--- DATA TO PROCESS Enclosed Below ---

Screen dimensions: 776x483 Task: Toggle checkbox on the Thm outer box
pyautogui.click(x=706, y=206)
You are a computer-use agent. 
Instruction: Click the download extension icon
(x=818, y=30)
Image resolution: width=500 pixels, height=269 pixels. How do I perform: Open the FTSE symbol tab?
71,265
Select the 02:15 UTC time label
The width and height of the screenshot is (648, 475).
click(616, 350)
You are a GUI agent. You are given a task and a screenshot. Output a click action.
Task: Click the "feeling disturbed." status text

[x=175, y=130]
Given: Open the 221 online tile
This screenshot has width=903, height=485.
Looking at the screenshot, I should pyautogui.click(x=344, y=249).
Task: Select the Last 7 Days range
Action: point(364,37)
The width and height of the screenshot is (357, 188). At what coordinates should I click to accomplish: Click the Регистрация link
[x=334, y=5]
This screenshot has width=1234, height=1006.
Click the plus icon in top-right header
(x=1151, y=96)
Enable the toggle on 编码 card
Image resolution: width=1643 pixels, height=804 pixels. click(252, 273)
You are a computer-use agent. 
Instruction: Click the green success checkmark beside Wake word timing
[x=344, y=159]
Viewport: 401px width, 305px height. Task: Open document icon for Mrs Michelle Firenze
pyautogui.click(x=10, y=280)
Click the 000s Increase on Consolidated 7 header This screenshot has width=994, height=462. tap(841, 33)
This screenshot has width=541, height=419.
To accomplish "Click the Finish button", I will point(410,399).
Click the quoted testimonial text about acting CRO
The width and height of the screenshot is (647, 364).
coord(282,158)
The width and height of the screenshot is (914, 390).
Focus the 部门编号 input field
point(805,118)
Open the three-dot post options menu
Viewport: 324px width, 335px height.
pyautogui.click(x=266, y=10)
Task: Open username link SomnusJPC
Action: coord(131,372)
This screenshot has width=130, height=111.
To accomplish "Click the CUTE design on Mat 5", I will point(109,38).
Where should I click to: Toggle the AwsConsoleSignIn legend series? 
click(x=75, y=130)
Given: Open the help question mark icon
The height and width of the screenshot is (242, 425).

--- End of Enclosed DATA TO PROCESS ---

» WHAT YOU ARE ASKED TO DO
Find how many lines in the entries include the string "will", and state only the number.

» WRITTEN REPLY
2